## TASK DATA
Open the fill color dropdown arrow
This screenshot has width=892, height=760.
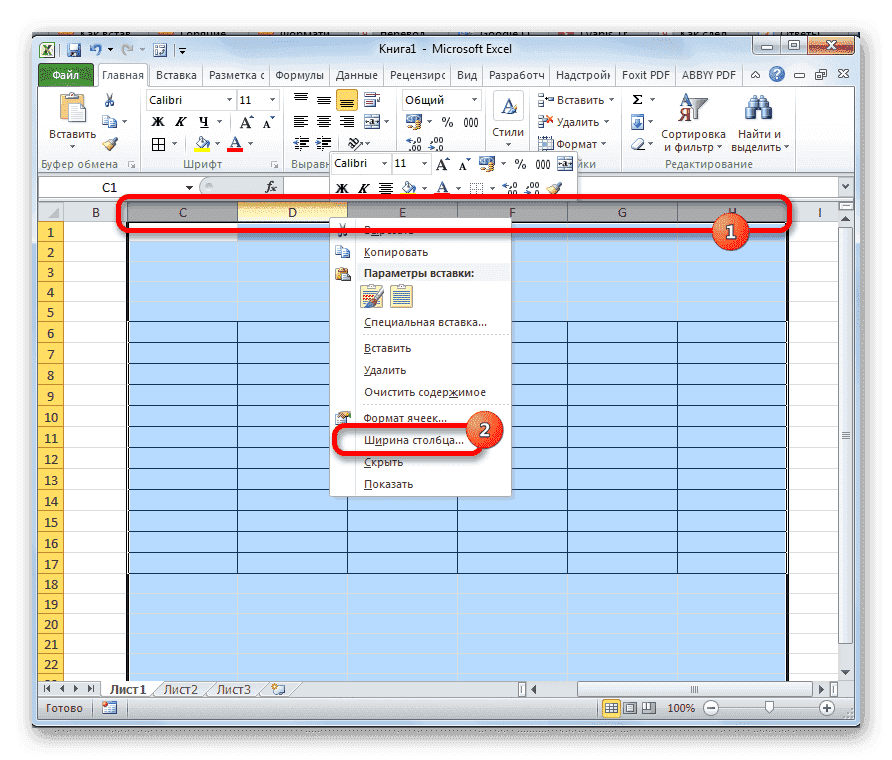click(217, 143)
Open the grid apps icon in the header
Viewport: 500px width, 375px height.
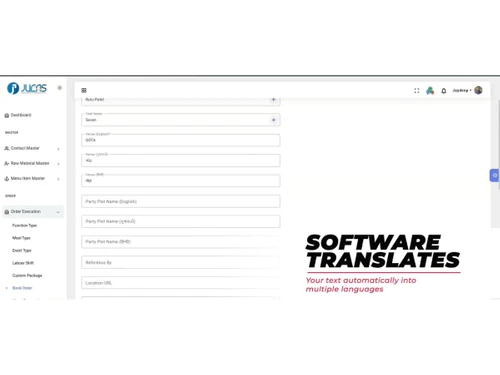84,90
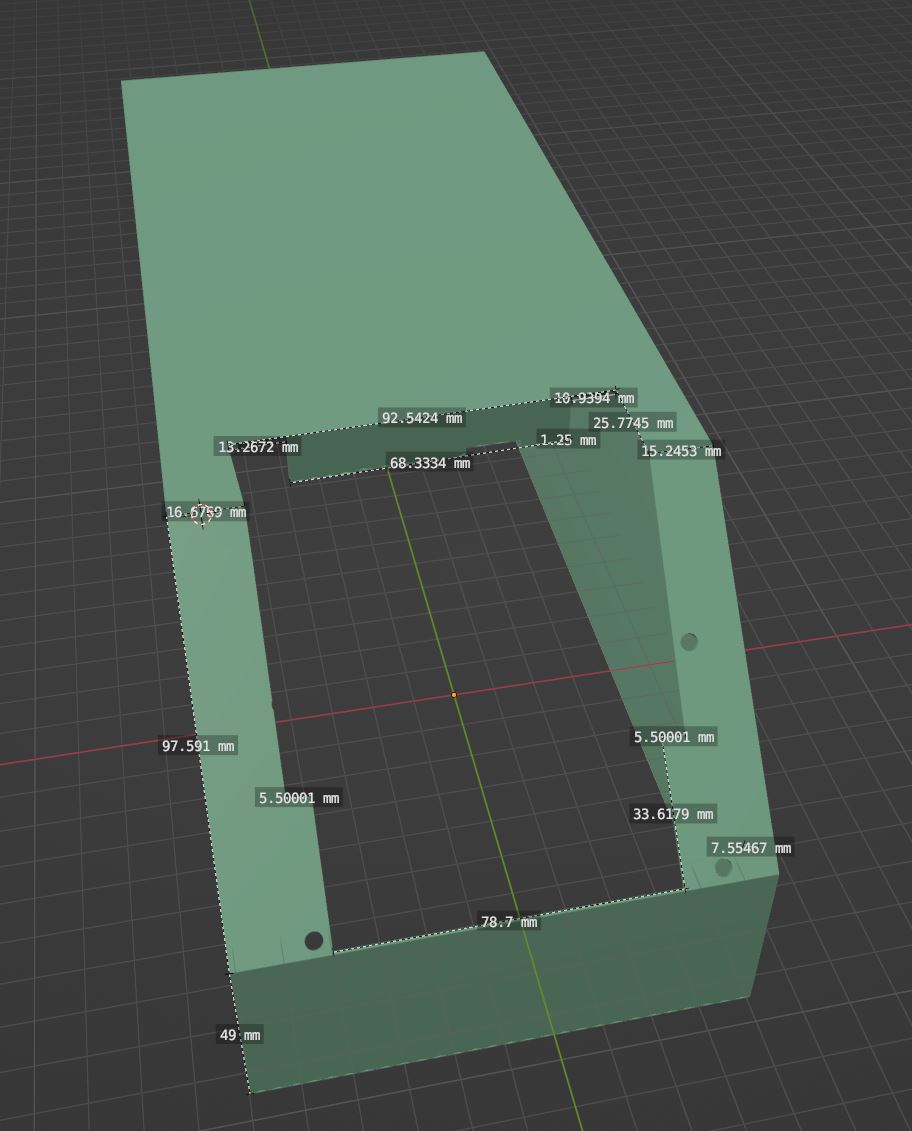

## PROBLEM TO SOLVE
Convert the lines above into a Markdown table with the columns Row and Line. Begin at the line that has "Open the grid apps icon in the header", stop after the last line, skip blank lines, and leave the pictures out.

## RESPONSE FOR THIS EXERCISE
| Row | Line |
|---|---|
| 1 | Open the grid apps icon in the header |
| 2 | Viewport: 500px width, 375px height. |
| 3 | 84,90 |